Dwelling high in western mountains, American pikas bear little resemblance to their closest cousin—the rabbit. More like hamsters in appearance, pikas lead a mostly solitary life, fiercely defending their rocky burrows from trespassing animals—especially other pikas—with piercing squeaks.
Once these home-bodies establish a territory, they like to stay put—gathering fresh grasses and flowers in piles to dry in the summer sun. Before snow covers its mountain home, a pika can store up two feet of this hay in its burrow to survive on during the winter months.

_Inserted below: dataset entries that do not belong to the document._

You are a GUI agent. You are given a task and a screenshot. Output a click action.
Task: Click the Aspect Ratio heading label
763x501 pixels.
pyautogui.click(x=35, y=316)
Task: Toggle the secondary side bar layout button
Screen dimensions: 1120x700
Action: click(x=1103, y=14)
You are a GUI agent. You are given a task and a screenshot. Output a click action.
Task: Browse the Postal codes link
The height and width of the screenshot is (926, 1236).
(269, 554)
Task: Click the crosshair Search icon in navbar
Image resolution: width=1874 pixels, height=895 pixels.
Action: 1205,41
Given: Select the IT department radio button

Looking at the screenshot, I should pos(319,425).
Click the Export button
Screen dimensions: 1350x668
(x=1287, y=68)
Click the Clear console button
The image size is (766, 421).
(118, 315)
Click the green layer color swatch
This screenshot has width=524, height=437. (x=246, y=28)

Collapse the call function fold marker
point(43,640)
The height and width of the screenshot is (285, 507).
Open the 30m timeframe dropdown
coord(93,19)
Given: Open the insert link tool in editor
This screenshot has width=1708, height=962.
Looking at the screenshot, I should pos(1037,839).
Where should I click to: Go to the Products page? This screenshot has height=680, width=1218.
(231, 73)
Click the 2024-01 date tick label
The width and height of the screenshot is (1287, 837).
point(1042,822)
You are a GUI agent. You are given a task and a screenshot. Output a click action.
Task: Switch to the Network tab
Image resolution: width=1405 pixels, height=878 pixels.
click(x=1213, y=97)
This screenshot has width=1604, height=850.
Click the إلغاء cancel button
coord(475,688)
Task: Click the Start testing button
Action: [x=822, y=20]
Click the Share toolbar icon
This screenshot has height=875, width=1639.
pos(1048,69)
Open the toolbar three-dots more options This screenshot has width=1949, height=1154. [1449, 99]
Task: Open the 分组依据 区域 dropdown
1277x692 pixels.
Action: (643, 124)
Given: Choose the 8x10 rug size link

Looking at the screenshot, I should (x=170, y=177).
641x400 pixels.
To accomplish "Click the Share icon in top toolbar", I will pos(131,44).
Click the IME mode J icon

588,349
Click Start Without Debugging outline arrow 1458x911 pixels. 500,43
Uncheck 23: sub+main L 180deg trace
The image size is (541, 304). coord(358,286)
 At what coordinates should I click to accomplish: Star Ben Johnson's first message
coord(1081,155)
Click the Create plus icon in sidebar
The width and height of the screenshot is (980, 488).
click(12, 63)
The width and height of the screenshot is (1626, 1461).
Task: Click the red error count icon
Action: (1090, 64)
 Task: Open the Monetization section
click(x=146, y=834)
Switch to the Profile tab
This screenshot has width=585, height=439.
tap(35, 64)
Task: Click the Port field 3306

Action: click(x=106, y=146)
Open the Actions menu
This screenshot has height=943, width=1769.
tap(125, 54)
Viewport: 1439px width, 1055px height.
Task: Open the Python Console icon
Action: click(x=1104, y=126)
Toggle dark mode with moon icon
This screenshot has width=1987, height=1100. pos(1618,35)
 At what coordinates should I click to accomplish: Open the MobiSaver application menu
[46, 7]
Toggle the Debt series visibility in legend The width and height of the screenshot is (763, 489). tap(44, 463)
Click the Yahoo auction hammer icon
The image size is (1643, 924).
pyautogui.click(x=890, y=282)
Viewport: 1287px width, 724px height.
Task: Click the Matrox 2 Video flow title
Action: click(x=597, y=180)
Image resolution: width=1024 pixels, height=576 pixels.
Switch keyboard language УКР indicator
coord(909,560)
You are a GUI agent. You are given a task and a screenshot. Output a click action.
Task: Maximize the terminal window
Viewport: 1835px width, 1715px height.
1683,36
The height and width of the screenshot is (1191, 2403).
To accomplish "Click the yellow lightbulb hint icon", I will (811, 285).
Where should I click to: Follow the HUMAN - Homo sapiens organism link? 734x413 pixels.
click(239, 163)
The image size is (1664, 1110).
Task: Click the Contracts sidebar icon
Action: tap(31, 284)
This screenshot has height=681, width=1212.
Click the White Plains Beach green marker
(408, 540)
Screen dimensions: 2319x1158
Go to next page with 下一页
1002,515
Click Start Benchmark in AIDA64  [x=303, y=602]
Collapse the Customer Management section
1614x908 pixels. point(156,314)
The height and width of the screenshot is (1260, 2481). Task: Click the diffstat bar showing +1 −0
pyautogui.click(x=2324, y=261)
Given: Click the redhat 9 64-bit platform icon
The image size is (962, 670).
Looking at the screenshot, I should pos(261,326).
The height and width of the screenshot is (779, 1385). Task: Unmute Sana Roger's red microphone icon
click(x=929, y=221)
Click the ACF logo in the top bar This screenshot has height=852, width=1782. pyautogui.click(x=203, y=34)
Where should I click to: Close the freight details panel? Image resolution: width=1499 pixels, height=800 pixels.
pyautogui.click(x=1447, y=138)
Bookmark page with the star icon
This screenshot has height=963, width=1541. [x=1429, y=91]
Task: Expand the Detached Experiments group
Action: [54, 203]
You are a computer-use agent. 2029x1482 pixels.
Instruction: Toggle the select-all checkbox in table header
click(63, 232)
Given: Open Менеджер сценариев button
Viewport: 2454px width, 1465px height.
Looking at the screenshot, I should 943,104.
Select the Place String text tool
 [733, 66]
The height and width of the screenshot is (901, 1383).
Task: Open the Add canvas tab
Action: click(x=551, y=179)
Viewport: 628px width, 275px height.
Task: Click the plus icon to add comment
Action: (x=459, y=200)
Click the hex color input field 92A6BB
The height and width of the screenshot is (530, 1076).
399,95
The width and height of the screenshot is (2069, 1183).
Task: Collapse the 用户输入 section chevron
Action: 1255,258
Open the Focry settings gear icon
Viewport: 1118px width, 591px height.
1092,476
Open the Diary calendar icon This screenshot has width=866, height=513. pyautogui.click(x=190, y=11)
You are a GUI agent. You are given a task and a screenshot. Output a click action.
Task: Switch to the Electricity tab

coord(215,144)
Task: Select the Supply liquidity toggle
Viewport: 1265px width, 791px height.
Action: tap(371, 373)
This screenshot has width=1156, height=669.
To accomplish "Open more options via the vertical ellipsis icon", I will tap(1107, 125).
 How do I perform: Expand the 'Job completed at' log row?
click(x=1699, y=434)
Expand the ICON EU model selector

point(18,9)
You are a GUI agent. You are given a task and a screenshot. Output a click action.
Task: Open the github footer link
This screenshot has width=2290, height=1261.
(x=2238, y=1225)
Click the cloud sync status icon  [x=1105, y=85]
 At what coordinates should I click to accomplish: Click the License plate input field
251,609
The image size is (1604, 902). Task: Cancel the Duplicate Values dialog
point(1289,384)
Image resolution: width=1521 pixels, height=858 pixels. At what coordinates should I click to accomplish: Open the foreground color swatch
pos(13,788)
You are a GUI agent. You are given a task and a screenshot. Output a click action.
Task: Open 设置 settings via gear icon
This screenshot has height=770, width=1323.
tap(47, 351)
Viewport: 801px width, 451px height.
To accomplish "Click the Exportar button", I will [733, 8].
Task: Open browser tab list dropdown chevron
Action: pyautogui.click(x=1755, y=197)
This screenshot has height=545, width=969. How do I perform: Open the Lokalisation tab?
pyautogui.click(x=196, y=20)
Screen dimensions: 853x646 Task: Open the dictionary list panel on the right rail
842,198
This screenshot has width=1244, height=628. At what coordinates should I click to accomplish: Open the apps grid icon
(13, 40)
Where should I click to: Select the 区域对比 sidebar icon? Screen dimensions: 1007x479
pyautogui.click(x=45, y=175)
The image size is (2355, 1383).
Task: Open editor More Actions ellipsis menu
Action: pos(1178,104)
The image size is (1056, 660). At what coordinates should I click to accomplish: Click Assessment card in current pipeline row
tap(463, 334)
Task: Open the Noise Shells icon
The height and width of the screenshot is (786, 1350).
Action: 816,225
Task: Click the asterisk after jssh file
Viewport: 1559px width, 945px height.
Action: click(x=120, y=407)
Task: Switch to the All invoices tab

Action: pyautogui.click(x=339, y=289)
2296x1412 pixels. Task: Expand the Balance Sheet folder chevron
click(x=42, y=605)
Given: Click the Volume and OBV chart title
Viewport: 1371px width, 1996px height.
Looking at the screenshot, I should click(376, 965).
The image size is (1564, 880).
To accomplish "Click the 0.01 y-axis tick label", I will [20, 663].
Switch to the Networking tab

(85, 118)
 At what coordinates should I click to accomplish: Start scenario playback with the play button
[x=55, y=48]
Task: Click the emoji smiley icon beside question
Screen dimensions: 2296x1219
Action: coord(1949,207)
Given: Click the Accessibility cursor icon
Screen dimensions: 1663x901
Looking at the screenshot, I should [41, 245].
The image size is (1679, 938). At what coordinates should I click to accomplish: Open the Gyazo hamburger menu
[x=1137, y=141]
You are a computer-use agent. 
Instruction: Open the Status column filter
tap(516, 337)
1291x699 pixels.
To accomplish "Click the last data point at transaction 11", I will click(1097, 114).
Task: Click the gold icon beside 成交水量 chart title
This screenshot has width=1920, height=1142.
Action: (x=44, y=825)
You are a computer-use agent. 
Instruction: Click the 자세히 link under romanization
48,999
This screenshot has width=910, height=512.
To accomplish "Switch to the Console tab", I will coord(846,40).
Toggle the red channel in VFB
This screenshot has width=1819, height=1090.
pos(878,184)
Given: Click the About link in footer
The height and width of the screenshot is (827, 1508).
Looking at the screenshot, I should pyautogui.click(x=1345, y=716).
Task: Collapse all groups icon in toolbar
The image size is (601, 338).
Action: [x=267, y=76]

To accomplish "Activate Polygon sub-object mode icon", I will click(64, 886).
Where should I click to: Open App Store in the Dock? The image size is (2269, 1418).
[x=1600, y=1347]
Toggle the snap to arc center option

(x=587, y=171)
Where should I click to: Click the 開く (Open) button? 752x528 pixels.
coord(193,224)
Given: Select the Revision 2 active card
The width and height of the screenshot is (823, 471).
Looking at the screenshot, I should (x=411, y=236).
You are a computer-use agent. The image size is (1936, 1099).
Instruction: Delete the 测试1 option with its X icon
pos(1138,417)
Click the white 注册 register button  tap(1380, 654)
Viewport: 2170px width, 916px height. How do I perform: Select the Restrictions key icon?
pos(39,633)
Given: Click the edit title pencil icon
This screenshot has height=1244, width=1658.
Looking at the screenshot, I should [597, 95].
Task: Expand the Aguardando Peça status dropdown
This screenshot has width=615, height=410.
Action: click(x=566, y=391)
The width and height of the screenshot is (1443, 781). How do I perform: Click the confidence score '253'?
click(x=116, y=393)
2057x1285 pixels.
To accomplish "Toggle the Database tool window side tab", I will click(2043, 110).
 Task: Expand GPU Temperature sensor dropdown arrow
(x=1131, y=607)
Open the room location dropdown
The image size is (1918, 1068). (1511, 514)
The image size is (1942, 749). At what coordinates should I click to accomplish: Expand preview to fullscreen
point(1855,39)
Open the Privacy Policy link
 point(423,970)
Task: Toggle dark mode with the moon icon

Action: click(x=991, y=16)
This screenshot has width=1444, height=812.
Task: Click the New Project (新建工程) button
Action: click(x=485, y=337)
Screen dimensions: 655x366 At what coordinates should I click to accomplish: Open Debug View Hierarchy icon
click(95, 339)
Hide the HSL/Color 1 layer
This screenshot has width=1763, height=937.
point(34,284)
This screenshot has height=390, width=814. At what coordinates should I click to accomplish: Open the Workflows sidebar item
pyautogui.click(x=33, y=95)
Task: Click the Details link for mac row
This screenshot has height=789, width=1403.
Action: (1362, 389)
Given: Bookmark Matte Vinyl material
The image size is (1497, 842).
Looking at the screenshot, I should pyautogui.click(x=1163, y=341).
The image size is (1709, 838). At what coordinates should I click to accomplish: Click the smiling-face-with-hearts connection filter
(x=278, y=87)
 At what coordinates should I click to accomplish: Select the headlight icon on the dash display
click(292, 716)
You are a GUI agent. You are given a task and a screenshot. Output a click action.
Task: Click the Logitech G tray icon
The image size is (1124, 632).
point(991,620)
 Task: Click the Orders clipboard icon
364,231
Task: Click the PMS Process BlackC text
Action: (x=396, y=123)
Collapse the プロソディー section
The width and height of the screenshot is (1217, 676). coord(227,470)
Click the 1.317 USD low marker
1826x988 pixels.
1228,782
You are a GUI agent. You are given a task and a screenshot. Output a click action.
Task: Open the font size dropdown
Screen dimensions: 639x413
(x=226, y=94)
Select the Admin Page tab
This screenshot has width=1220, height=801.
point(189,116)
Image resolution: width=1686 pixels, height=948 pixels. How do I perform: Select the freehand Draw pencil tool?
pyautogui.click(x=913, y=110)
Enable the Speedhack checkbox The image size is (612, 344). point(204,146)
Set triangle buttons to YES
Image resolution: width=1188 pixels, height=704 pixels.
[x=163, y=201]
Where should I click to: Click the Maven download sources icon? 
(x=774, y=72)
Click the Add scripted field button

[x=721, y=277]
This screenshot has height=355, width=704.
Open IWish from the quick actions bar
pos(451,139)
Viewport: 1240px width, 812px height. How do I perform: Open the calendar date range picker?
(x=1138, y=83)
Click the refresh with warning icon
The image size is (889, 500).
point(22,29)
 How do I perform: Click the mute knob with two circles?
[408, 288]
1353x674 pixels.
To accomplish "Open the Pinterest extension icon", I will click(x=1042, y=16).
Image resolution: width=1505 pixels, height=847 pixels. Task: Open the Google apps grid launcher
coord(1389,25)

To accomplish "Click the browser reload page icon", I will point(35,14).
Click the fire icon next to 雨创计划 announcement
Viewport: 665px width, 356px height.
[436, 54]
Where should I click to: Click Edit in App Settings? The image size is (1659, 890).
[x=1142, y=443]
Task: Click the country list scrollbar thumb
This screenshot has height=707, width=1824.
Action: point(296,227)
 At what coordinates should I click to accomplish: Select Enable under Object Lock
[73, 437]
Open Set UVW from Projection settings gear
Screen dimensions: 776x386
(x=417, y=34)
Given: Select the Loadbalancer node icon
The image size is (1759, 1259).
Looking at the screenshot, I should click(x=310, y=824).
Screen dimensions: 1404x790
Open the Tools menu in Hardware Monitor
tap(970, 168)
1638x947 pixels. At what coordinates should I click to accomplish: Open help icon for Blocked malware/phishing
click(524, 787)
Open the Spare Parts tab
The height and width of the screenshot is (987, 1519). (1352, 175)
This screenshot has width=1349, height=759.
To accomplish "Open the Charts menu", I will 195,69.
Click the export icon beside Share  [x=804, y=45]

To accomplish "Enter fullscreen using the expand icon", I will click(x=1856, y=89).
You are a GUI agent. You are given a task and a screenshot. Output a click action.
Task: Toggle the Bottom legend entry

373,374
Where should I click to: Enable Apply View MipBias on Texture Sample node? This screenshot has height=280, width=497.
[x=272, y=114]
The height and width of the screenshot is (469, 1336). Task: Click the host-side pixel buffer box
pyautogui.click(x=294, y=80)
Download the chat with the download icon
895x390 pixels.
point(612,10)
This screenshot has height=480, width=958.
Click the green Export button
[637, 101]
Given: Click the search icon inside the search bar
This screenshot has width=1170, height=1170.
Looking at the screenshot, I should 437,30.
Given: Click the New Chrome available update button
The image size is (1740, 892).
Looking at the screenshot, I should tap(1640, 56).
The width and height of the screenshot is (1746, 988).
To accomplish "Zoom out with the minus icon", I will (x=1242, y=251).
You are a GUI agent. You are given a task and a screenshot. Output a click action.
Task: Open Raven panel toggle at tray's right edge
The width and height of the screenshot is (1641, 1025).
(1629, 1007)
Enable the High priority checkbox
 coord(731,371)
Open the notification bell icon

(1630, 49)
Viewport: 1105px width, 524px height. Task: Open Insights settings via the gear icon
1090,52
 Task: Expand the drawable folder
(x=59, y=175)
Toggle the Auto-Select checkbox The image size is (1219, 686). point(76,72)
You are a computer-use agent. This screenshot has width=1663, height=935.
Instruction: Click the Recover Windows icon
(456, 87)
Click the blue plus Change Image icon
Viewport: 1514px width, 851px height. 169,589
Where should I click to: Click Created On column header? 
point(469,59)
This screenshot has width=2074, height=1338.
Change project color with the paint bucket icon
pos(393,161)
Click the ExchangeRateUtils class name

But lately, the pika’s population has plummeted, and researchers think climate change is to blame. Hotter summer temperatures may be keeping the cool-weather critters cooped up in their lairs and not allowing them enough time to gather food. Climate change could also be reducing the quality of their food and impacting their health.
Warmer winters with less snow are also a problem. Pikas depend on heavy snowfalls for shelter. A dense snow pack works like a blanket or an igloo—keeping temperatures in the burrow just above freezing. Without enough snow, pikas are exposed to sub-zero mountain winds that can freeze them to death.
No amount of squeaking from this rock rabbit is going to keep global warming at bay. But if the U.S. Fish and Wildlife Service finally grants this mountain mammal the endangered status it’s due, the pika just might get some of the help it needs to weather this storm.